RÉFLEXIONS pour Jn 5:42-44
Les paroles du Christ disant que ceux qui ne Le reçoivent pas, Lui venu au nom du Père, le vrai Dieu, recevront un autre, sont souvent interprétées en ce sens que toutes les religions, en dehors des chrétiennes, viennent du diable. Puisqu'ils ne reçoivent pas le Christ, dit-on, ils ont donc reçu « un autre », et cet « autre » ne peut être que l'adversaire du Christ. Pourtant Jésus Lui-même ne parle pas du tout d'une reconnaissance ou d'une non-reconnaissance formelle de Sa personne. Conduire à Sa suite n'est pas pour Lui une fin en soi. Le but est de conduire plus loin : vers le Père. Mais on ne peut y parvenir que par Lui, avec Son aide, en participant à la plénitude de Sa vie.
Peu Lui importe ce que les gens pensent de Lui : Il veut seulement que tous soient sauvés. Mais pour cela, les déclarations ne suffisent pas. Il faut un travail spirituel. Il ne crée pas une nouvelle religion pour laquelle Il chercherait des adeptes. Sa tâche est de faire en sorte que celui qui a commencé ici son chemin vers le Royaume puisse l'achever, en allant jusqu'au bout. Et entrer dans le Royaume, y trouvant le salut. La question de la fidélité au Christ n'est ni religieuse ni doctrinale. C'est la question de la fidélité à Dieu et à Son Royaume.
Une fidélité intérieure avant tout. « Vous ne Me croyez pas parce que la parole de Dieu n'est pas en vous ». Ici, bien sûr, il ne s'agit pas de connaître les textes sacrés. « Vous n'avez ni entendu ni vu Mon Père ». Voilà la réponse à toutes les questions. Il ne s'agit pas de savoir où et quand l'homme est né, à quelle tradition culturelle et religieuse il appartient, quels textes sacrés il a lus. Il s'agit seulement de savoir s'il lui est arrivé au moins une fois dans sa vie de rencontrer le Dieu vivant.
Non pas les descriptions de Dieu que l'on peut trouver en abondance dans la littérature religieuse et dans les livres sacrés, mais Dieu Lui-même. Si cela lui est arrivé, le Christ était présent, que celui qui vivait cette rencontre ait su ou non Sa présence. Et si la rencontre a changé la vie de celui qui l'a vécue, si l'homme, après elle, a sérieusement réfléchi à la vie spirituelle et au chemin spirituel, le Christ n'abandonnera pas un tel homme. Mais si l'homme n'a pas besoin de la vie spirituelle, si elle se réduit pour lui à une vie religieuse, il ne verra pas le Messie.
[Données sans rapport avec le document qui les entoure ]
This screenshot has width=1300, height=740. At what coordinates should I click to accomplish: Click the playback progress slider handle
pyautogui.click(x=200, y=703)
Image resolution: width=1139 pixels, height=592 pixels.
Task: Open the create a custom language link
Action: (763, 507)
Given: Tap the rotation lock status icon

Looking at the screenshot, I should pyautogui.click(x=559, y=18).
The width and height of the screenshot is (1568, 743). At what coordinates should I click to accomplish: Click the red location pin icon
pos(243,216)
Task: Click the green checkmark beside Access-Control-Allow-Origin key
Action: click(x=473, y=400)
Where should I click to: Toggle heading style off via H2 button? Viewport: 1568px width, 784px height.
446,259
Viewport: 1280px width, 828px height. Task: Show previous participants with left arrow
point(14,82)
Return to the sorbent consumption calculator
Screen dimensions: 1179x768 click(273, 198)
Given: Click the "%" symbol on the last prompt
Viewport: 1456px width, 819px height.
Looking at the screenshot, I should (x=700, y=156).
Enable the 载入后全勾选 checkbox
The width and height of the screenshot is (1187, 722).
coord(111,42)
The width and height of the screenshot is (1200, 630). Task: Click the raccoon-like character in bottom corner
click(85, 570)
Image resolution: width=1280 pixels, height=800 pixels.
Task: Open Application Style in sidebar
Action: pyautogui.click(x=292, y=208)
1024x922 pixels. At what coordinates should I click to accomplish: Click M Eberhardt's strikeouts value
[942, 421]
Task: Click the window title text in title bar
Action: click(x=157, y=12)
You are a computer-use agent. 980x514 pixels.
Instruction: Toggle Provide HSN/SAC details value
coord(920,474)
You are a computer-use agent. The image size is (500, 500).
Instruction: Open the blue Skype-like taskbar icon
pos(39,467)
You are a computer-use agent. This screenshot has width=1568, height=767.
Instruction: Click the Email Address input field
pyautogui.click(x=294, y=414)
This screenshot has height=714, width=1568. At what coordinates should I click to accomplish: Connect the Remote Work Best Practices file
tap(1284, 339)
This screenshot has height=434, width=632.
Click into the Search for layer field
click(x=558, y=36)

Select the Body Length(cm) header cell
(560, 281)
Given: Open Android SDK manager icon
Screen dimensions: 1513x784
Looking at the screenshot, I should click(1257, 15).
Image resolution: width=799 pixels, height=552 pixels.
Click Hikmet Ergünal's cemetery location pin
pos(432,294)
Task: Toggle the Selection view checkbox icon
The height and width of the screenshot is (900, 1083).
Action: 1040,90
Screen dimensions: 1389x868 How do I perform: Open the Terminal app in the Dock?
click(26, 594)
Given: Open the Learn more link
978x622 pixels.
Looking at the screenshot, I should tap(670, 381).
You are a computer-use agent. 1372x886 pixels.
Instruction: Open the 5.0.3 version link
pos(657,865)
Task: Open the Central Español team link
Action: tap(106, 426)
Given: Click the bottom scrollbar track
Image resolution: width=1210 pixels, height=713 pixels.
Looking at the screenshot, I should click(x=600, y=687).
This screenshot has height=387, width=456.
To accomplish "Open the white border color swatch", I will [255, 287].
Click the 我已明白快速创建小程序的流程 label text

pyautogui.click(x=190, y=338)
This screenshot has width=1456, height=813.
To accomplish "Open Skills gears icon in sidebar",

Même en étant un Juif orthodoxe. Ou un orthodoxe, un catholique ou un protestant parfaitement orthodoxe. Car des notions justes sur Dieu et sur le Christ ne garantissent pas encore une communion réelle avec Dieu et avec le Christ. Et la connaissance des textes corrects, par exemple le Pentateuque de Moïse, ne fera alors que conduire à ce que l'auteur de ces textes devienne, au jour du Jugement, témoin à charge. Car à qui a plus connu, il sera plus demandé.